Alas, with so little to separate the sides across their first innings — just seven runs, in fact — it is in the field that the first battle of this cricketing culture war has been fought (probably a welcome change for Pat Cummins, whose team are also facing a more general one over their apparent wokeness back home).

The explanation, as with so many things, lies with Ben Stokes, the England captain’s blue-sky thinking having done for field placements what the Queen’s Gambit did for chess in making strategic warfare cool. By the need for an equal and opposite reaction, Cummins’s conservative defaults have been declared decidedly not.

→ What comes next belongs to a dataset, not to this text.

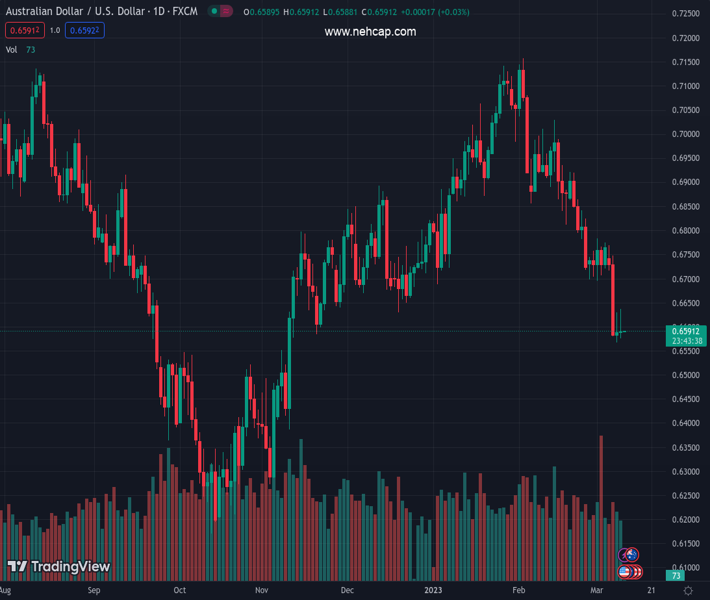Click the red pill icon beside FXCM
This screenshot has height=600, width=710.
click(x=228, y=12)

The man from Mars could have turned up at Edgbaston just after half-past midday yesterday and recognised something out of the ordinary, as Ollie Robinson stood at the top of his mark about to burst through a V of fielders, looking more like the lead jet of a Buckingham Palace fly-past than a fast-medium seamer. “I don’t think I’ve ever seen a field like that in Test cricket before,” said former Australia captain Ricky Ponting, who has seen plenty of them.

Umbrella: England set an unusual field before finally claiming the wicket of Usman Khawaja (Getty Images)

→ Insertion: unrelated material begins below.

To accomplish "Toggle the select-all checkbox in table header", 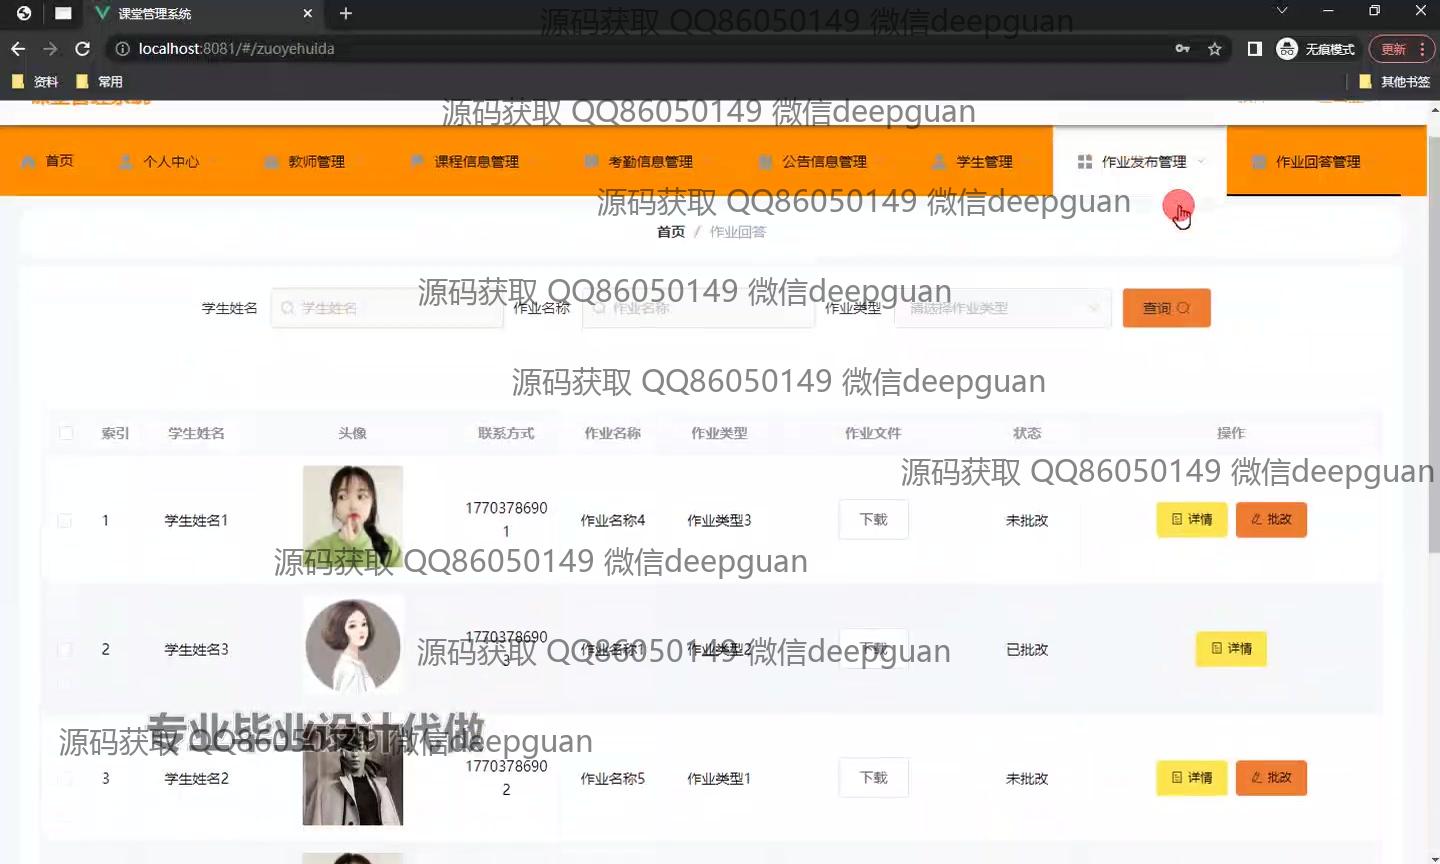I will 66,433.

As it happened, Stokes and Robinson had actually tried this ruse before, in Rawalpindi in the winter, and on a deck as lifeless, turning to a recreation in a bid to oust Usman Khawaja, Australia’s opener unbeaten on 141, having taken the tourists to within 21 runs of England’s first-innings score.

“Stokesy came up to me the ball before and said, ‘What did we do in Pakistan?’” Robinson explained at the close. “I said, ‘I think we had an umbrella field’, and he said, ‘Let’s go for it, shall we?’”

“He said to bowl a yorker first up, so then I went for it and Uzzie came down the wicket and played a different shot to what he’s been playing and, luckily, it hit the off-stump. It was one of those plans that just comes off and Stokesy looks like a genius.”

The breakthrough came at a vital moment in the game, following the kind of half-hour passage it is easy to forget could account for entire sessions, sometimes even days of English Test cricket not long ago, an opposition bowler threatening an annoying cameo with the bat and his specialist accomplice well set.

The last Ashes Test here four years ago provided a case in point, when Peter Siddle and Nathan Lyon between them put on 162 with Steve Smith for the final two wickets to fall. In the years that followed, Joe Root’s England had persistent trouble bouncing out the tail.

It is in the field that the first battle of this cricketing culture war has been fought

Asking a seam attack of Stuart Broad, James Anderson and Robinson to do just that might seem rather like booking The Three Tenors for a gala and having them perform 99 Problems, but the short-ball ploy worked in a fashion that bodes well for the rest of the series.

Australia’s last four wickets cost just 14 runs and left England still a nudge ahead. The advantage really should have been greater, Stokes’s tinkering having defied a lack of pace, a broken spinner and a flat surface to create four or five more wicket-taking chances than were grabbed.

They were due to resume this morning with that advantage extended to 35 on a rain-ruined third afternoon, though with both openers already in the hutch after Cummins, with more than a little encouragement from the weather gods, at last went on the attack.

Zak Crawley and Ben Duckett were both caught in a 20-minute spell under the lights — the latter to a superb one-handed catch by the octopus-like Cameron Green — that England were relieved to emerge from with Root and Ollie Pope unscathed.

With Stokes around, no game this series will be allowed a moment’s rest. Cummins, though, has served reminder that he, too, knows when a moment is ripe.